AI agents are set to power crypto payments, but a hidden flaw could expose wallets
Researchers say a largely invisible layer of AI infrastructure can intercept sensitive data and has already been linked to stolen credentials and a $500,000 wallet drain
What to know:
- Security researchers warn that “LLM routers”—services that sit between users and AI models—are emerging as powerful attack points that can intercept and alter sensitive data.
- The team documented real-world abuses, including 26 routers secretly injecting malicious tool calls, stealing credentials and draining a client’s crypto wallet of $500,000.
- As industry leaders predict AI agents will soon mediate trillions of dollars in commerce and dominate crypto transactions, the researchers say the largely unregulated router infrastructure poses cascading, weakest-link risks to users’ funds and systems.
Coinbase founder Brian Armstrong said on X that “very soon” there will be more AI agents than humans making transactions on the internet. Binance founder Changpeng Zhao was more bold, predicting agents will make one million times more payments than people, all in crypto.

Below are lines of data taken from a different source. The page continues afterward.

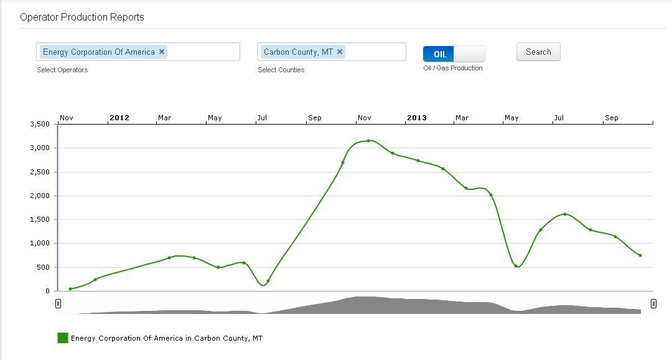Screen dimensions: 672x360
Task: Click the green legend color swatch
Action: (62, 338)
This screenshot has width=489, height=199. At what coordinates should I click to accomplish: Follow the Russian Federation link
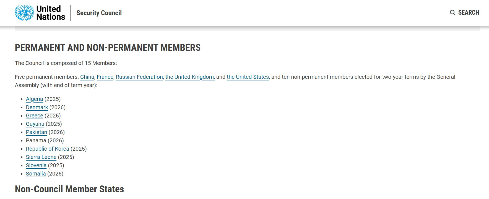click(139, 77)
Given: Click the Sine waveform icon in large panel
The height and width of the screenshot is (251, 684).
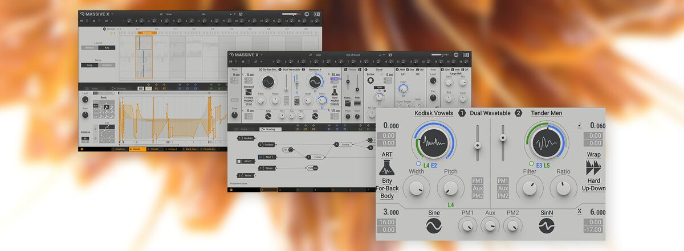Looking at the screenshot, I should (434, 225).
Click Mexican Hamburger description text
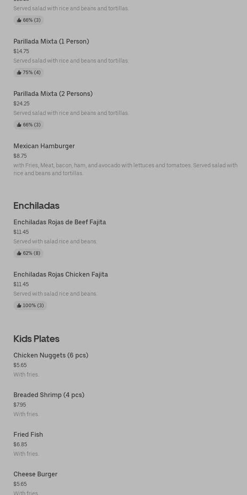The image size is (247, 495). click(125, 169)
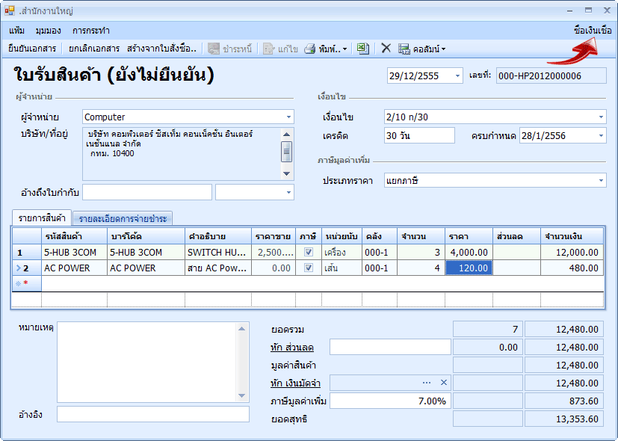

But a group of security academic and crypto researchers have released a paper explaining that a largely overlooked piece of AI infrastructure is already being used to steal credentials and even drain crypto wallets.
The authors of the papers are researchers affiliated with the University of California, Santa Barbara, the University of California, San Diego, blockchain firm Fuzzland and World Liberty Financial.
Powerful attack points
The team found that so-called “LLM routers,” or services that sit between users and AI models, can act as a powerful attack point exploited by malicious actors. These routers are designed to forward requests to models like OpenAI or Anthropic, but they also have full access to everything passing through them, including sensitive data.